**** Records to use ****

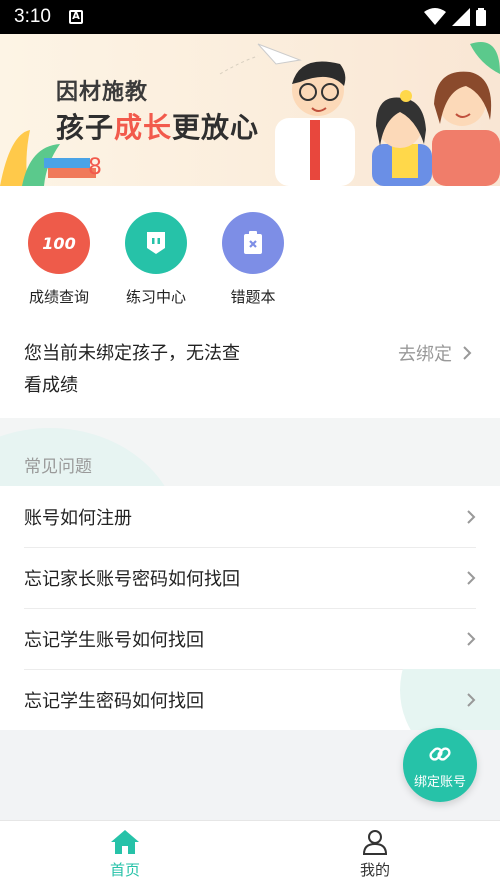 The height and width of the screenshot is (888, 500). I want to click on bind-notice-text: 您当前未绑定孩子，无法查看成绩, so click(132, 370).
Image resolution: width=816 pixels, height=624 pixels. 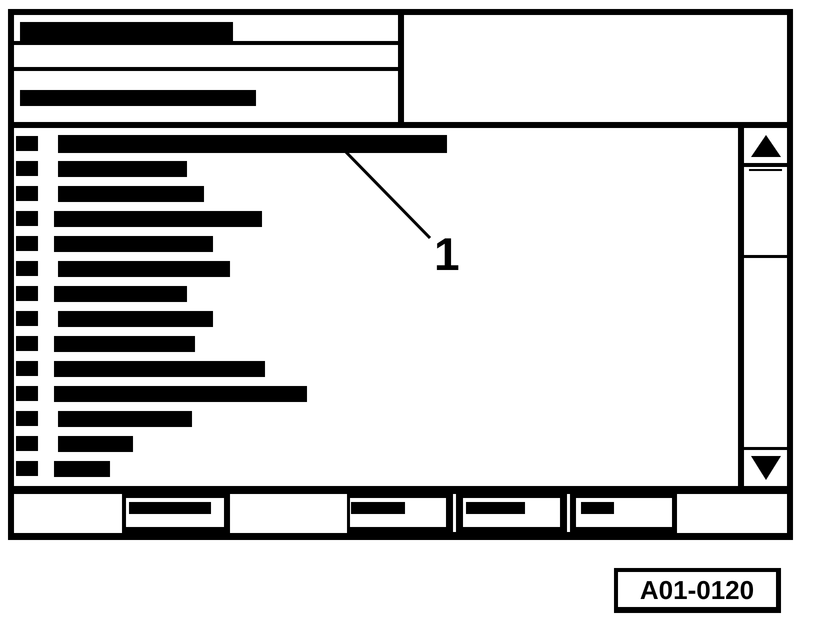 I want to click on scroll-down-button, so click(x=766, y=468).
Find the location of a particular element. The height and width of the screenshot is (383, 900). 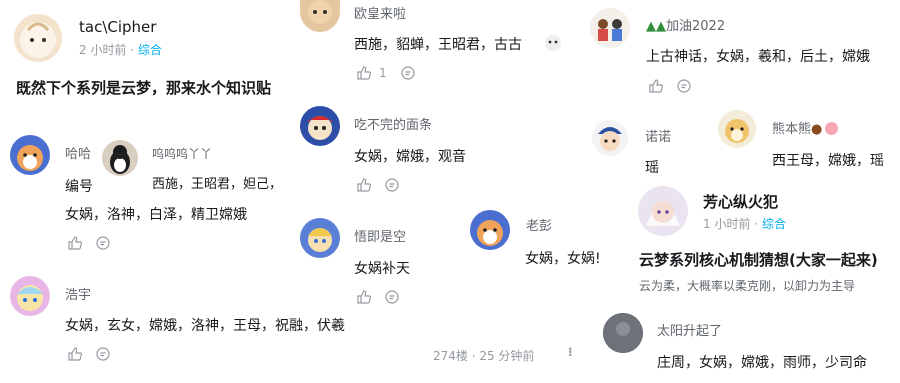

avatar-ouhuang is located at coordinates (320, 16).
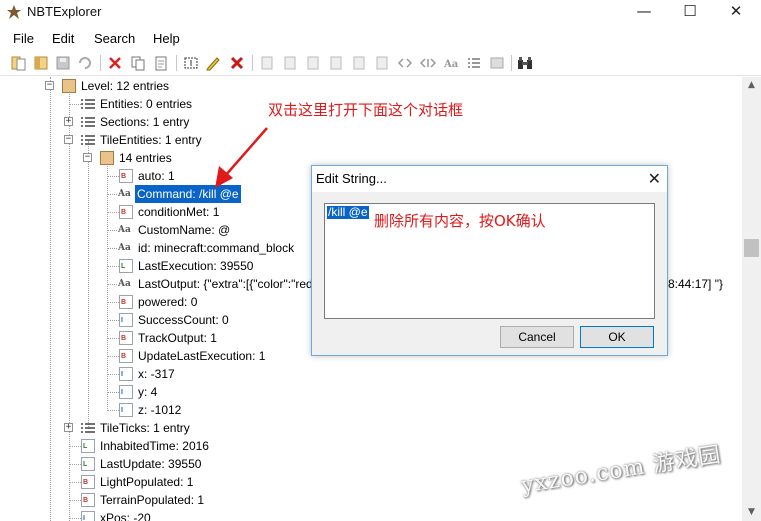 The image size is (761, 521). I want to click on tree-node-label: conditionMet: 1, so click(179, 212).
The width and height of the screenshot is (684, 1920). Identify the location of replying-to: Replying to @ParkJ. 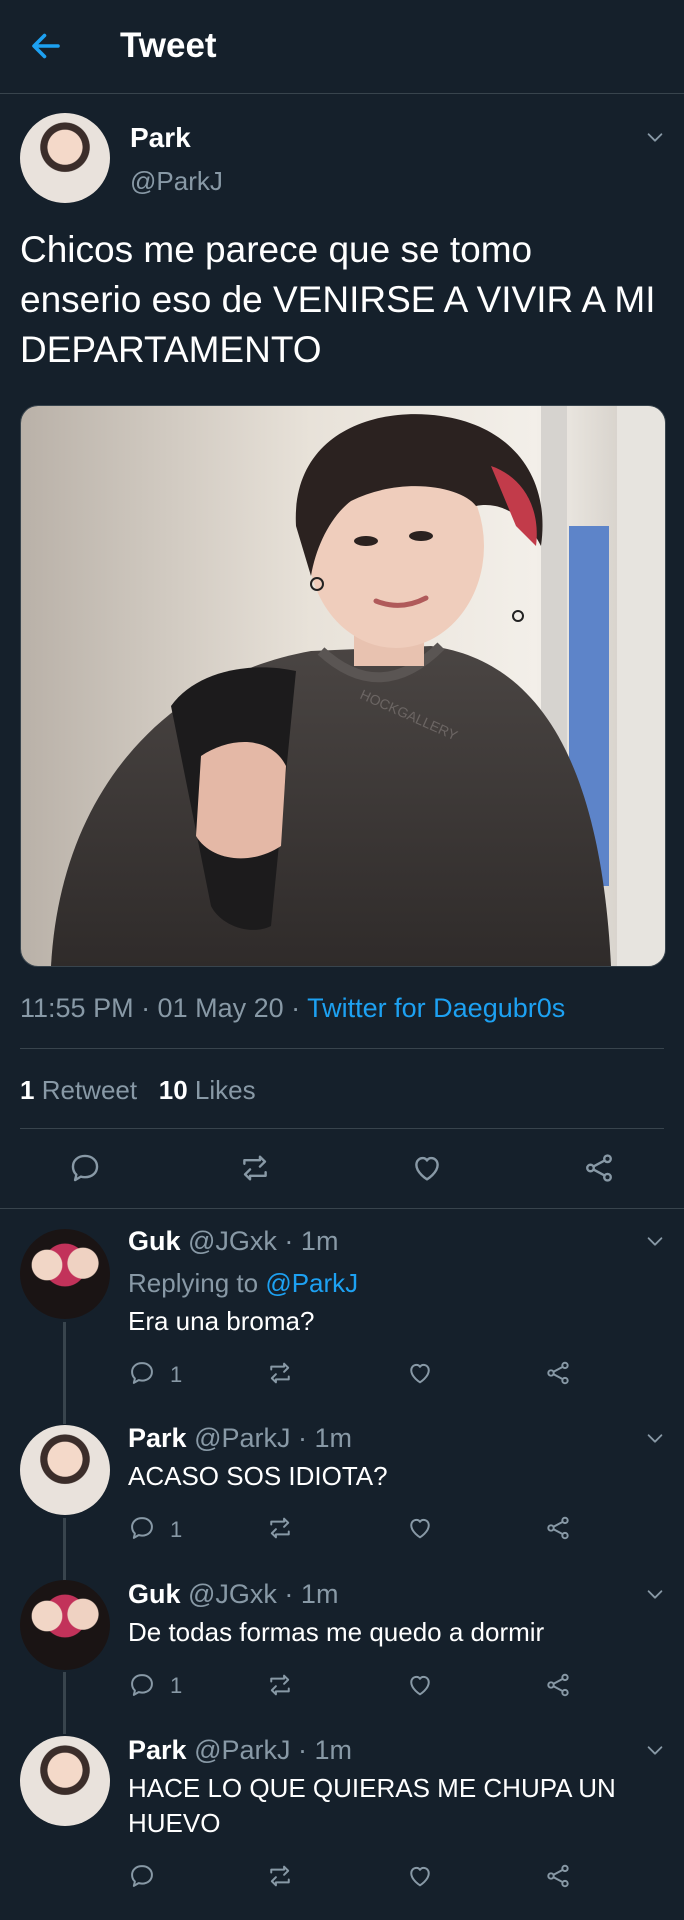
(243, 1284).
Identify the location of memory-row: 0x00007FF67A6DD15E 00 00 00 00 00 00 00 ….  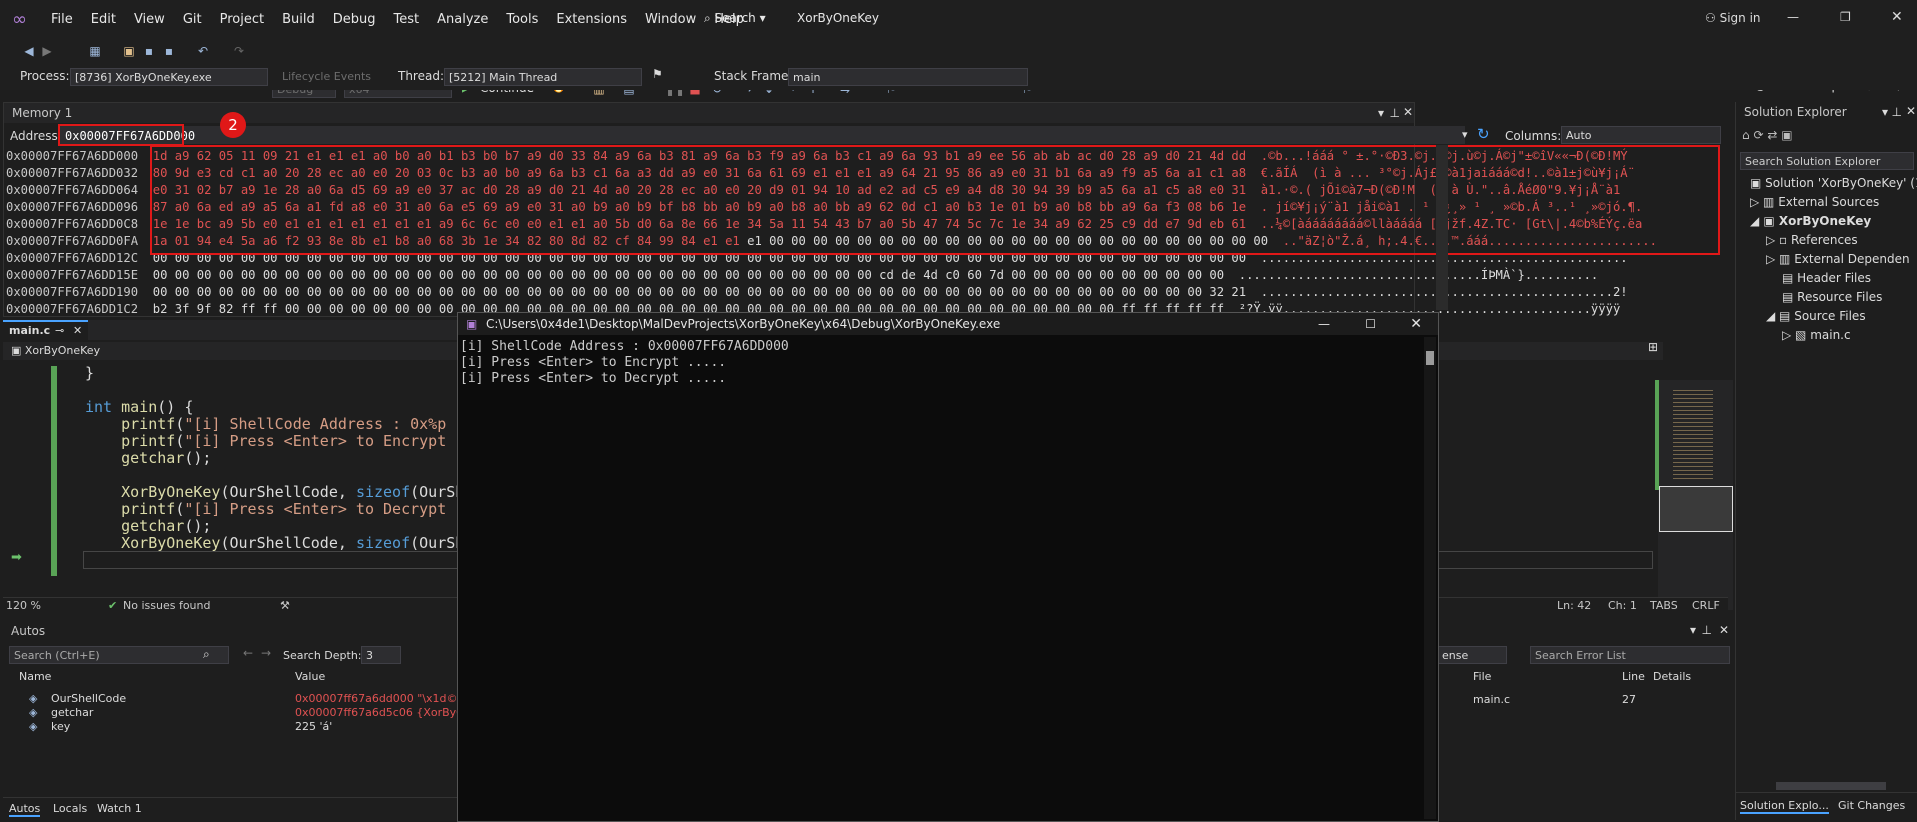
(832, 276).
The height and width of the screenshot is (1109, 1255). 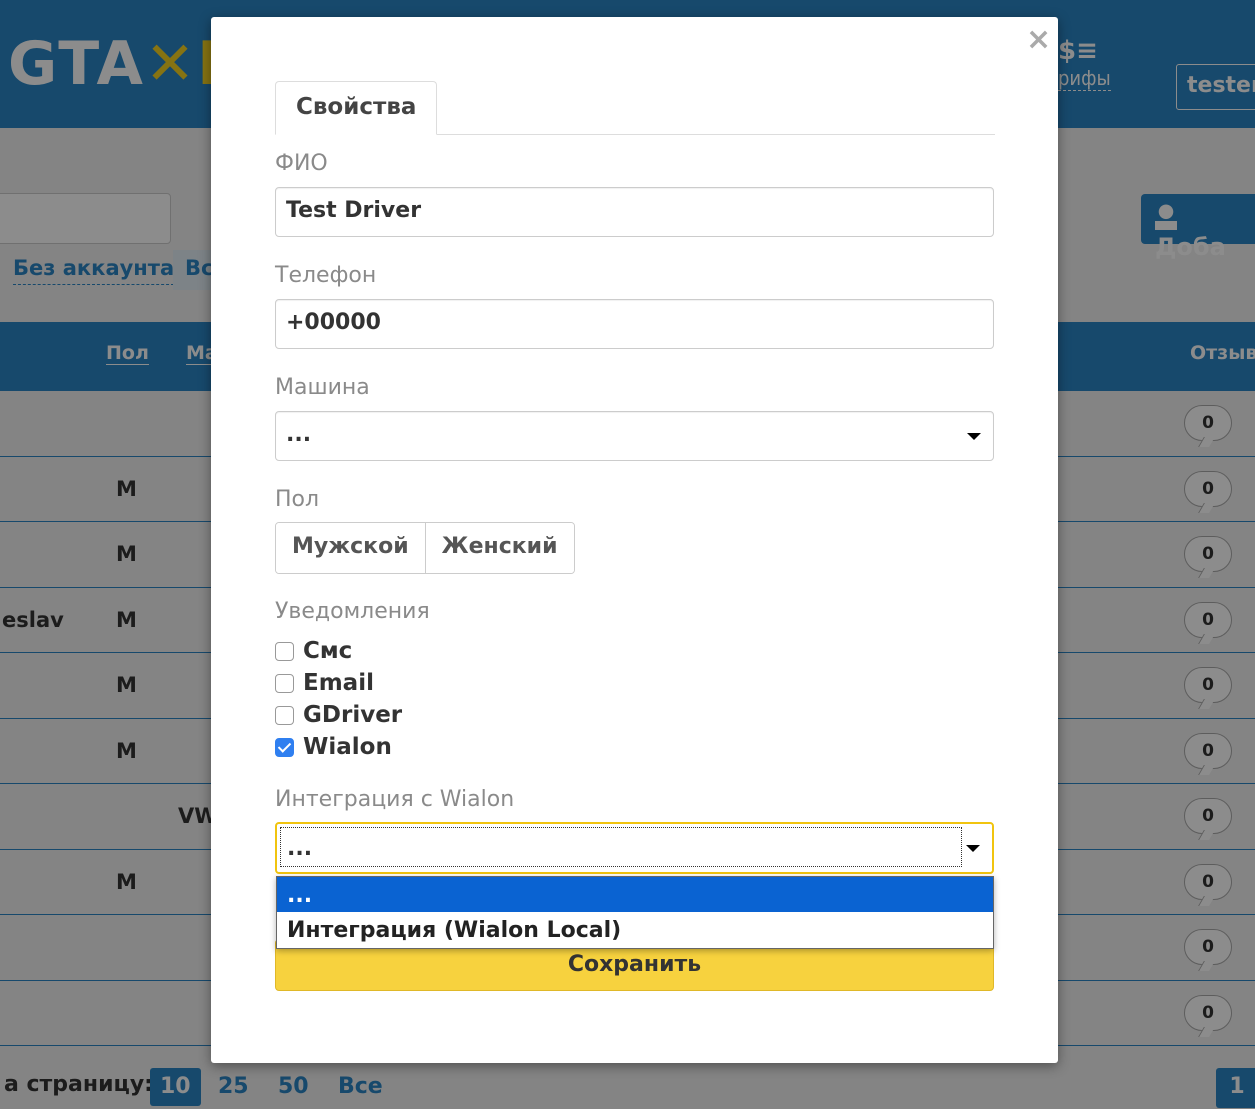 I want to click on wialon-integration-dropdown: ... Интеграция (Wialon Local), so click(x=635, y=912).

****

■ Problem requirements
Rewrite the material from the line containing "The width and" to the line containing "(832, 276)." as a Markdown table with the columns Row and Text, numbering each row and omitting blank lines and pictures.

■ The completed task
| Row | Text |
|---|---|
| 1 | The width and height of the screenshot is (684, 1920). Identify the location of replying-to: Replying to @ParkJ.  |
| 2 | (243, 1284). |
| 3 | Identify the location of memory-row: 0x00007FF67A6DD15E 00 00 00 00 00 00 00 ….   |
| 4 | (832, 276). |